By the time my studio visit with Francesca Gabbiani is winding up, the conversation has turned to Griffith Park. We talk about our respective walks, and various neglected areas of the Park—the depleted bird sanctuary and abandoned spaces and cages near the Zoo—and the spirits that haunt those spaces. Gabbiani became obsessed with the dark history of the Park’s benefactor, Griffith J. Griffith. Less than a decade after the 3,000-acre bequest that became his namesake park, he nearly killed his wife, Christina, by shooting her in the eye, leaving her permanently disfigured—a crime for which he served two years in prison.
Something of Christina’s spirit may remain in the park; but our fascination speaks of a more extensive legacy of human and wild life marking the landscape. Coyotes can occasionally be heard howling in the early evening and their alarm signals a warning beyond their dark sanctuary.
You sense the “call of the wild” in Gabbiani’s work, even through its intense artifice and deliberation. Beyond the elaborate mapping and breakdown of the image (whether physical landscape, domestic or interior space, or what we might just call the dark vortex of the imagination) preparatory to its rendering in the cut colored papers and various pigmented media (inks, gouache, watercolor, acrylics) she has made her signature, her process is a decoding and recoding, a continuous reconsideration of places, their constituent phenomena, and what we might call, in perceptual terms, their “aura.”

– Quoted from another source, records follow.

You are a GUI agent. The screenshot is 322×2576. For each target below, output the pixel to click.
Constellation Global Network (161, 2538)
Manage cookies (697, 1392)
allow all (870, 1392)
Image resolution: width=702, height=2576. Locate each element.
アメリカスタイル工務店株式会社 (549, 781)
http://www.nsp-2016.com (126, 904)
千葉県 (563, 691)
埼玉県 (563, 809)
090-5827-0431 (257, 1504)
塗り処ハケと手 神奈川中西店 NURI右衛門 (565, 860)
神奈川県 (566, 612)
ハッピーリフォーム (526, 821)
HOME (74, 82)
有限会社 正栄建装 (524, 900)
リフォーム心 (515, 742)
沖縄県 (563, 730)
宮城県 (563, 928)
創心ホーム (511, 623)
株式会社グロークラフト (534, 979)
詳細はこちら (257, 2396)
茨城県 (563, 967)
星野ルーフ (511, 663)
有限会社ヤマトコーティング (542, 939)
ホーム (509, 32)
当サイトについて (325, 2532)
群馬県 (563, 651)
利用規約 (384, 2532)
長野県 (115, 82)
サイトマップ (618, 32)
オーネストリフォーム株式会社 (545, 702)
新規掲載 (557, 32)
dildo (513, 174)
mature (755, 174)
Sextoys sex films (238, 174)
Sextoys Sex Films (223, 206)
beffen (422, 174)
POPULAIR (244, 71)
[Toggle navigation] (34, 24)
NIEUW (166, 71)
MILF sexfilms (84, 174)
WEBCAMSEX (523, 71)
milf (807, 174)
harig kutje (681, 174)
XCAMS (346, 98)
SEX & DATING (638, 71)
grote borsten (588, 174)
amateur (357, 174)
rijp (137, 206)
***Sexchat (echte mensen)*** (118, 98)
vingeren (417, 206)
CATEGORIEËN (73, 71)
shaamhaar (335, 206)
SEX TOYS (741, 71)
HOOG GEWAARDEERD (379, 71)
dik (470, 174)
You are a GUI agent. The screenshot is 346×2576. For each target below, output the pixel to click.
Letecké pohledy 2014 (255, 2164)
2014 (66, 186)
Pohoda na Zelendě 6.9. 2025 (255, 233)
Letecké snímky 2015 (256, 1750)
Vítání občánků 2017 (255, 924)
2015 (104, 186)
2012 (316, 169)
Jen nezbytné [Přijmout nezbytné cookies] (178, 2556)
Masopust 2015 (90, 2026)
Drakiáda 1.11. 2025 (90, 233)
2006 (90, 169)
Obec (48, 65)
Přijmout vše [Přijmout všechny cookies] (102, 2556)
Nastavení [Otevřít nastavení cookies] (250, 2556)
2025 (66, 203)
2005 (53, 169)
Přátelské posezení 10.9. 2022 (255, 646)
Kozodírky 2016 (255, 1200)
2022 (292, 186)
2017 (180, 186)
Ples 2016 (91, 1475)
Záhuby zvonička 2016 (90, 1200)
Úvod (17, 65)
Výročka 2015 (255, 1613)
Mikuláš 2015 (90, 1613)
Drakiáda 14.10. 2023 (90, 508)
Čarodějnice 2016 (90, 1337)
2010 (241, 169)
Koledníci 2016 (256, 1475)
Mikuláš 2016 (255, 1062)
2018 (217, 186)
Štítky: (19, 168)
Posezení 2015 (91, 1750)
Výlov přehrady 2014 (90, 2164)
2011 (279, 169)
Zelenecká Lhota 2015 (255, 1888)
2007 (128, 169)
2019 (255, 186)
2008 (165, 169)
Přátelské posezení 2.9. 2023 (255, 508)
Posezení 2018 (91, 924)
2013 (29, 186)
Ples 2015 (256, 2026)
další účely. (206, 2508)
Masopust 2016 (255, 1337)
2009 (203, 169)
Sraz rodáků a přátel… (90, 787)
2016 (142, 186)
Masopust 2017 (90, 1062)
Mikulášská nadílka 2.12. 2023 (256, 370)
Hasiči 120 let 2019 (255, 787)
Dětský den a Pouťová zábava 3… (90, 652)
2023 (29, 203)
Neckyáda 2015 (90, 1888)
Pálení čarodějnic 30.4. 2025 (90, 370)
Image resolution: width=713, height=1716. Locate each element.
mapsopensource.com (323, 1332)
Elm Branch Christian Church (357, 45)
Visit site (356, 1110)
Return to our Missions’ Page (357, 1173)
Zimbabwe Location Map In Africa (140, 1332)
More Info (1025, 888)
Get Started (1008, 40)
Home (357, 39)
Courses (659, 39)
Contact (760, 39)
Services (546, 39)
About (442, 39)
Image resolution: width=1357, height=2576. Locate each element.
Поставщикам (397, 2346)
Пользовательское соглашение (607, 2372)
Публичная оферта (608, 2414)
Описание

Situated on the flanks of Atwater Village, Gabbiani’s studio has the feel of a refuge on the gray day I visit her. We trade notes about some of the shows we’ve taken in the night before—and I’m not at all surprised to hear she admired the same John Divola “running figure” photographs I did at a downtown gallery. I mention the abandoned, vandalized shacks, sheds, boathouses and the like Divola brought to vivid life in the late 1970s that resonate with Gabbiani’s recently exhibited work. “He’s done that in photos and I have, too.” Gabbiani’s view takes a broader, exteriorized view in this work, but it is the continuity with her earlier work I pursue in our conversation.
Gabbiani has fixed her eye upon many film-worthy houses and domestic interiors since her arrival in Los Angeles in 1995. At one point in our conversation, she mentions one of the first she sighted driving around Los Angeles—an “Asian-looking house” that appeared in John Cassavetes’ 1976 film The Killing of a Chinese Bookie. As I follow her around the studio, the movie pedigree of other images from past works or works in progress is disclosed—between fires, a subject she returns to in her most recent work (“spectacles, I call them”)—an ironic segue from the surreal horror films and LA film noir that have been a constant inspiration in her work. “This is a real house on fire—well it’s actually a dollhouse from [Terrence Malick’s 1973 film] Badlands.”
The darkness goes back as far as the abandoned houses and spaces she once occupied as a squatter after leaving school in Geneva. “There were all these empty spaces. They were very dark; the staircases could break, but all those empty houses and spaces became a refuge.”
The tenuous refuge or sanctuary is another through-line in her work—the disused or abandoned site that becomes a vehicle of transformation. “Why is it a refuge even though it’s scary?” She returns momentarily to Bachelard’s notion of the “attic or cellar” that might be regarded as a nest; and “why does it feel like home? I can stay there because I can change it maybe.”
“I kind of make it fantastical.” Gabbiani trails off here, but seems to confirm the connection between tenuous sanctuary and the elements of fantasy, even horror, that might be invited in right alongside. “I’m interested in the ephemerality of those spaces,” she says, “if there is an ephemerality to them.”
The fire in one sense or another has never been far off. Gabbiani has been no less moved by the “spectacle” of the recent wildfires and their destruction than the rest of the city, and she recently turned her attention to the aftermath of the burn—not so much the charred landscape that might be yet another black ground, but the smoke and miasma of debris clouding the atmosphere. “I’m trying to work on smoke. There were a few times I’d been on hikes when the mountains were on fire; and I’d be looking at mountains surrounded by smoke. So how do I do smoke?” Gabbiani shows me an array of fragments in sfumato variations—smoky indigos, blue-grays and inky blacks, mostly in watercolor and gouache. The atmospheric studies become a fresh groundwork for “the fluidity of the paint and the opacity of the paper” on a technical level, and perhaps an exploration of chaos—a systemic ephemerality on another level.